Now, in-person visits no longer require having to leave the house then sit in a waiting room to receive a physical. Many patients find this new modality attractive because online appointments can be booked immediately, and in a convenient fashion. Telemedicine also offers patients a level of privacy they otherwise would not experience in a crowded in-office setting, and generally virtual physical exams are cheaper for patients. A previous study found telemedicine visits cost approximately $80 on average, compared to more than $145 dollars for a traditional in-office visit. However, telemedicine still might end up costing patients more. The study revealed that some patients end up booking more virtual appointments, thus spending more on doctor visits. As such, more insurance companies have started to foot the costs of virtual care.

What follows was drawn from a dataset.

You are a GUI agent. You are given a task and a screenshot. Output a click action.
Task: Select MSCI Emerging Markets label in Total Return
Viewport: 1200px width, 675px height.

So, with that said, it sounds like in-person visits are already antiquated, right? Not quite. There’s actually now a nationwide decline in telemedicine visits, down from 69% at the peak of pandemic in April to 21% by mid-July. This reality has forced physicians to amend their mode of care and re-pivot back to in-person offerings. The director of virtual care at Michigan Medicine, an affiliate of the University of Michigan, said in an interview with STAT News, “We’re trying to right-size, but it’s really hard because during the pandemic we switched to nearly 100% virtual in some clinical areas, and we know that’s not realistic or sustainable.”

How Do Physicians Feel?

In August, Paul Hyman, MD wrote a perspective piece published in JAMA Internal Medicine, where he mused over the value of the physical exam in a time of COVID. Dr. Hyman wrote, “Many physicians would say that some diagnoses cannot be made without examining a patient in person. I am not sure how I am supposed to distinguish central vs peripheral vertigo, diagnose otitis media, or determine if someone has orthostatic hypotension without examining a person in front of me. In addition, many of us have cases where an unanticipated finding on examination feels as though it saved a patient’s life. A discovery of an irregular mole, a soft tissue mass, or a new murmur—I do not forget these cases, and I do not think the patients do either.”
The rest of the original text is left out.